Yes 2 total shithead men.

  1. I had a VERY similar experience to you as shithead number 1. Even 7 years later I cannot remember any detail AT ALL about the night and have come to the conclusion I must have been drugged - I have never blacked out like that before or since and I do sort of have a memory of when I must have 'ingested' the drug - the only thing I can describe it as is that I sort of became blind at a specific moment and remember literally nothing for 6 ish hours. And I had 125 missed calls from my then H. I woke up somewhere I had no idea where I was although obviously I vaguely knew the person. As I say nothing that bad in terms of blackout before or since before or since and my 'hangover' was different.

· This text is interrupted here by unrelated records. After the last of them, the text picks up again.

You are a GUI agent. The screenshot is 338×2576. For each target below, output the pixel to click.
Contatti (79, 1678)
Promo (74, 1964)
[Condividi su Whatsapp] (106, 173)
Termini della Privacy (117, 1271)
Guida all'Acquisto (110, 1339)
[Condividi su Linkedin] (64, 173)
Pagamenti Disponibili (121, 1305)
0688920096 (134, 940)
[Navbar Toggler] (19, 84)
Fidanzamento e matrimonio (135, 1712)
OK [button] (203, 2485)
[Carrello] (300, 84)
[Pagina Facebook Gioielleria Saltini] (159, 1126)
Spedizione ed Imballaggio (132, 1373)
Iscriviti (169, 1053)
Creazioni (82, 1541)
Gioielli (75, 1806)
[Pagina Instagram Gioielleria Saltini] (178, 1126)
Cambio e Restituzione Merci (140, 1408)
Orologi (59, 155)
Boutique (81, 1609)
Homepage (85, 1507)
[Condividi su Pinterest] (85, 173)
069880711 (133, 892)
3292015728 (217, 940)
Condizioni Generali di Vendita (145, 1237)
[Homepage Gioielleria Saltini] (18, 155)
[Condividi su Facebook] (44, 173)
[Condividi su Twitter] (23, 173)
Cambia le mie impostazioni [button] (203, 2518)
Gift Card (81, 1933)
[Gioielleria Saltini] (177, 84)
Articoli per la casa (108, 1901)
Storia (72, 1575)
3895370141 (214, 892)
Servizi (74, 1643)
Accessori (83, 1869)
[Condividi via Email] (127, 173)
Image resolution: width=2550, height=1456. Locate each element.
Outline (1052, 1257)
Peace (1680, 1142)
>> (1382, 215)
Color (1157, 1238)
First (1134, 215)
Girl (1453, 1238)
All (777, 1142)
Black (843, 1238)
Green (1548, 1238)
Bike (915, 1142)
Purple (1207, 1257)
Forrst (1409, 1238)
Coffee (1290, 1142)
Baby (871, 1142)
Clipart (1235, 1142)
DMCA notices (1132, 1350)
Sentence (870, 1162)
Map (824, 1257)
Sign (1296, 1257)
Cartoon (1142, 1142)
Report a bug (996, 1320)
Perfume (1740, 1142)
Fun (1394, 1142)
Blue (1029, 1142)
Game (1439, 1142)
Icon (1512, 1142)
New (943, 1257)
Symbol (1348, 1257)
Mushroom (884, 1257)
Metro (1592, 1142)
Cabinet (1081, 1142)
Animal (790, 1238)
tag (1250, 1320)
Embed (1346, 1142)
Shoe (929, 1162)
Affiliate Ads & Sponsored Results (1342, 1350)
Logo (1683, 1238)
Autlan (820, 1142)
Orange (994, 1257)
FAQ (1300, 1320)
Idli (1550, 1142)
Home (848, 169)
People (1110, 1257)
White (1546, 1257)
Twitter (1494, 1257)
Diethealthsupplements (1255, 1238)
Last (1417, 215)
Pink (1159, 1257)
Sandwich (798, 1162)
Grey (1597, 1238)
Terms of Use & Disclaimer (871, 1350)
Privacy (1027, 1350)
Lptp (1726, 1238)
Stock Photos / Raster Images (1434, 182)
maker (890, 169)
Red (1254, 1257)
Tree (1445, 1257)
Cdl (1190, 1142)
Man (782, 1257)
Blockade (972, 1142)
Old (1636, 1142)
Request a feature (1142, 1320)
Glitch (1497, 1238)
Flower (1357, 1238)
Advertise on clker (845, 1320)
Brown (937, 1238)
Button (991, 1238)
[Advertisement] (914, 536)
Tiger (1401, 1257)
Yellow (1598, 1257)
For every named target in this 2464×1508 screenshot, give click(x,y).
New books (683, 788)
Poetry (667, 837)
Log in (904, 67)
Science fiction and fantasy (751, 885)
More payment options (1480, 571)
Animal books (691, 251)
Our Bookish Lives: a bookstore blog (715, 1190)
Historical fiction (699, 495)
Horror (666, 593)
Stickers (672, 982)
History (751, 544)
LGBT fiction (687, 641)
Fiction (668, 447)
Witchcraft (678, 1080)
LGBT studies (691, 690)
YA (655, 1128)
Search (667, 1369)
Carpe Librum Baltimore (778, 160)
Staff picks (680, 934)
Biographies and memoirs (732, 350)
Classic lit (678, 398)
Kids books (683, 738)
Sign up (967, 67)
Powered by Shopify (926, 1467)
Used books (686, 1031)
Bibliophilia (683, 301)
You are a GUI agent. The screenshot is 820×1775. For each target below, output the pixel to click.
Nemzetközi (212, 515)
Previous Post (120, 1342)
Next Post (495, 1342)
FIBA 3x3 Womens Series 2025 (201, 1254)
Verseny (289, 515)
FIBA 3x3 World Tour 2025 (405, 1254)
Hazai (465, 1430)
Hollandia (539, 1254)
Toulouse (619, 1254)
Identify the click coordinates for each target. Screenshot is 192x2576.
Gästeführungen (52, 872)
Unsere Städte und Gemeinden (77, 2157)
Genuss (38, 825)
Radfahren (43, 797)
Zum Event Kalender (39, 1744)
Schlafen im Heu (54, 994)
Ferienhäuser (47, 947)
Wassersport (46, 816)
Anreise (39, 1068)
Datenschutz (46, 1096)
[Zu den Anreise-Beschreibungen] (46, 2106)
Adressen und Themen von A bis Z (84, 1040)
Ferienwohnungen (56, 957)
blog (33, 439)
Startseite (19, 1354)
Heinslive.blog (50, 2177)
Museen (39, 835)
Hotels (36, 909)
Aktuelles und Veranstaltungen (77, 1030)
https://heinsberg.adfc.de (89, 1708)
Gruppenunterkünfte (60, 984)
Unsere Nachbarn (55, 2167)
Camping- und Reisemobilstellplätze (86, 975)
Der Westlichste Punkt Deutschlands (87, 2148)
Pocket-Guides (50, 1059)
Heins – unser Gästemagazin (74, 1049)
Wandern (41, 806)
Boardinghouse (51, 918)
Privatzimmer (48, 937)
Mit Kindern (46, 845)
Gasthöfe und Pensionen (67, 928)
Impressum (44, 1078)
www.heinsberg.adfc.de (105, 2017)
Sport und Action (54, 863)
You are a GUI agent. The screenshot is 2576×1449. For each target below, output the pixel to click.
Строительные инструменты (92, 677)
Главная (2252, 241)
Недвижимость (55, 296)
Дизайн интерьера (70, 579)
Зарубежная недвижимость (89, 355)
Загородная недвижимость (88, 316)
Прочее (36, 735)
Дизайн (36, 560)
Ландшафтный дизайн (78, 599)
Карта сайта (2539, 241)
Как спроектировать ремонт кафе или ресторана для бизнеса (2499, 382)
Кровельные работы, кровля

I felt horrific shame too. Like I must have done something. I know now I didn't. Just logically, even if I was that pissed, any decent man would not have had sex with me. If I was so drunk as to not remember anything it will have clearly shown in my ability to MOVE never mind consent. Your shame is not yours. And I completely get your reluctance to talk to man A. Men often stick together on these things and rely on rape myths to justify behaviour. Rape crisis will be more helpful.
  1. Shithead 2..........like beyond belief. You are IN BED ON YOUR OWN......and he sexually assaulted you. Completely utterly nothing you did wrong, you are dealing with a rapist.